Hi Guys!!! Went on a little adventure not far from home to an old farm. No history on this place and not very exciting although I found the barns more interesting than the house. Plus it was my first trip out experimenting with my new camera. Enjoy!




Copy - DSC_0234 by kooki92, on Flickr




Copy - DSC_0151 by kooki92, on Flickr




Copy - DSC_0161 by kooki92, on Flickr




Copy - DSC_0146 by kooki92, on Flickr




Copy - DSC_0137 by kooki92, on Flickr




Copy - DSC_0175 by kooki92, on Flickr




Copy - DSC_0171 by kooki92, on Flickr




Copy - DSC_0212lowres by kooki92, on Flickr




Copy - DSC_0220lowres by kooki92, on Flickr




Copy - DSC_0211lowres by kooki92, on Flickr




Copy - DSC_0224lowres by kooki92, on Flickr


----------



## flyboys90 (Aug 17, 2013)

Crikey thats well trashed,great pics.


----------



## Kezz44 (Aug 17, 2013)

Yeah a real shame. What is it with people having to smash stuff up? I have been told it's been used for a few illegal raves in the past.


----------



## Deranged09 (Aug 18, 2013)

Very nice, looks close to falling down


----------



## maximus (Aug 21, 2013)

I drove past this on Sunday,its in the middle of nowhere how the hell do the skanks actually get to these places to trash them!!


----------



## Bones out (Aug 22, 2013)

It probably closed down when the A47 bypass came along or expanded. It is seen by thousands of motorists every day.

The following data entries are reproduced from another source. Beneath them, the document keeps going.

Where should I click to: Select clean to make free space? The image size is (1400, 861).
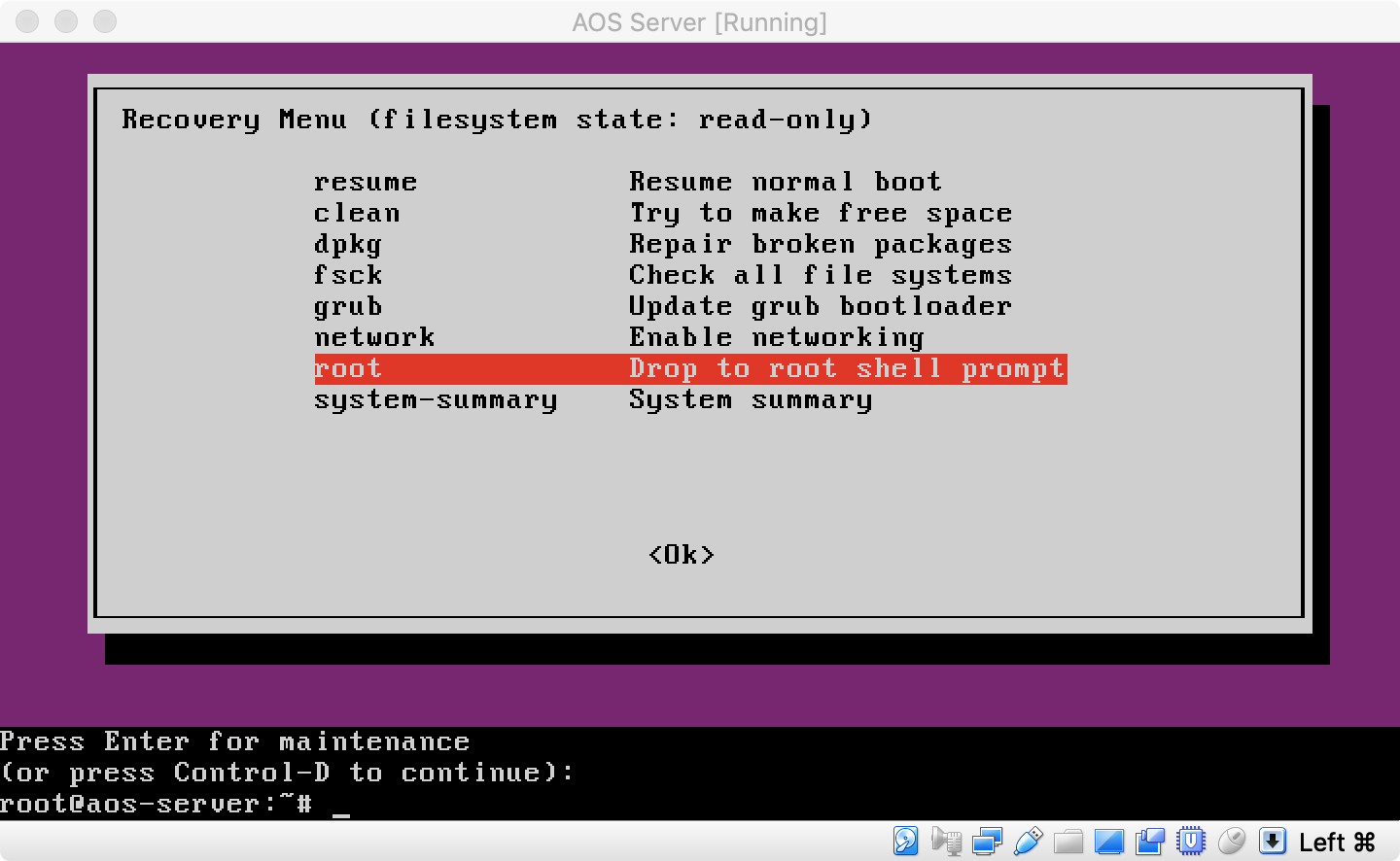pyautogui.click(x=357, y=213)
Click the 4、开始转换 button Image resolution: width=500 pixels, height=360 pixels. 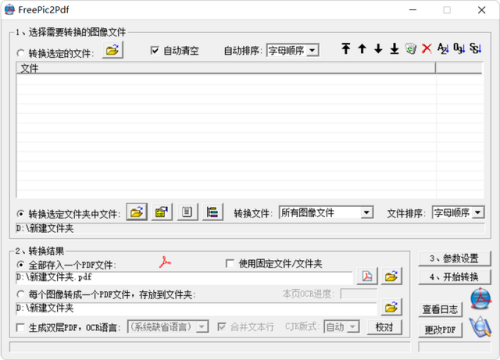454,277
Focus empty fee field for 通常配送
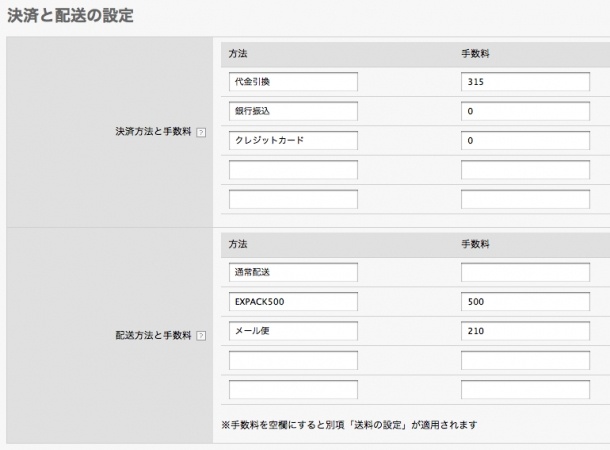The height and width of the screenshot is (450, 610). (x=525, y=272)
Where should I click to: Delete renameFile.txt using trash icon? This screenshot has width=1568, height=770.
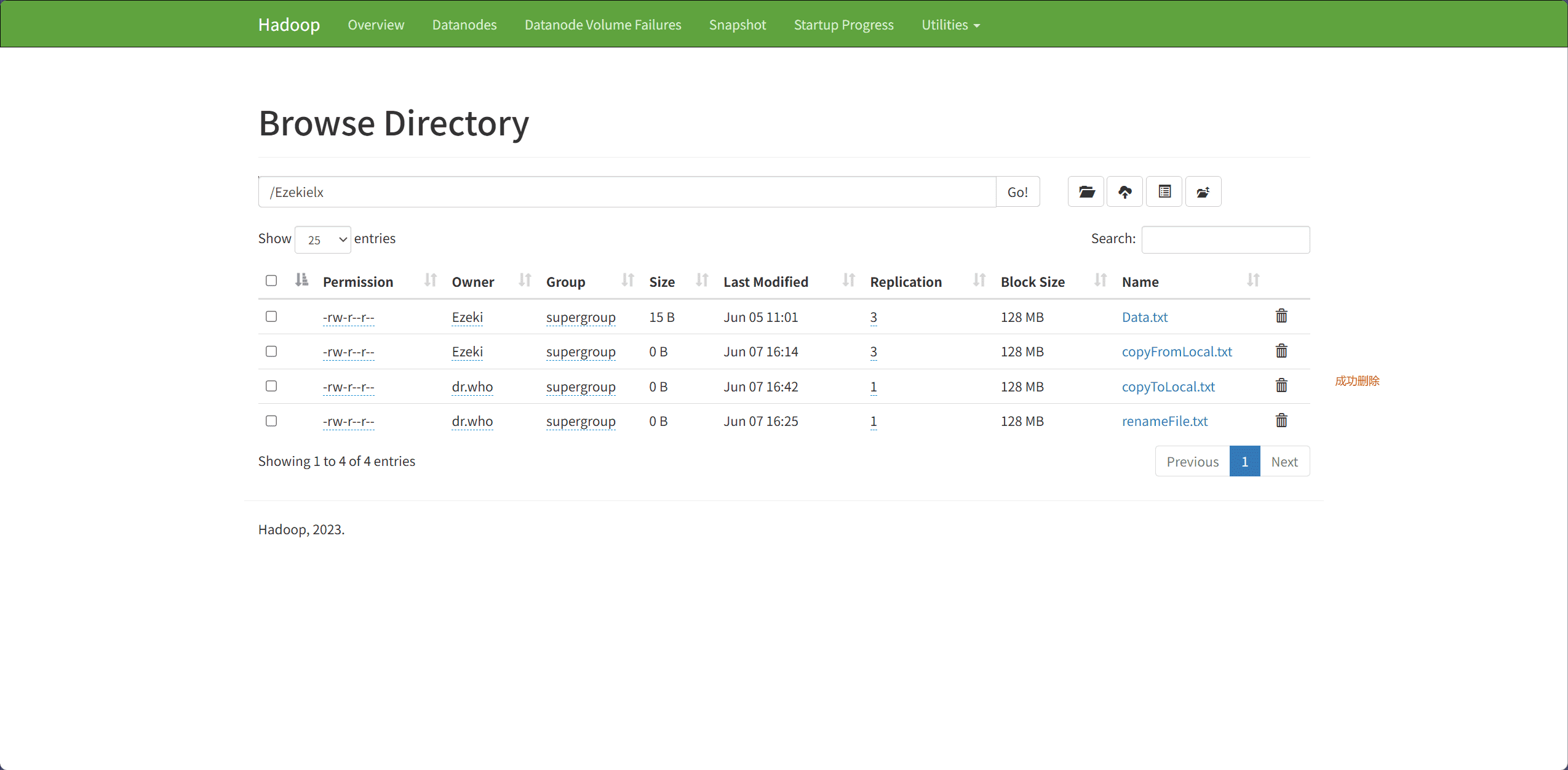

I notice one of the barns has now mysteriously self combusted? 

Enjoying your new camera? It takes good snaps


----------



## duke558 (Aug 26, 2013)

Yes,I used to drive this way around 1989.The road from the A140 used to go through to Stoke holy cross before the bypass was built.
The house was still lived in and the farm was on the go.
2 or 3 years later the bypass was built and the farmer no doubt recieved a handsome payoff.


----------



## UrbanX (Aug 27, 2013)

Nice one, great photos!


----------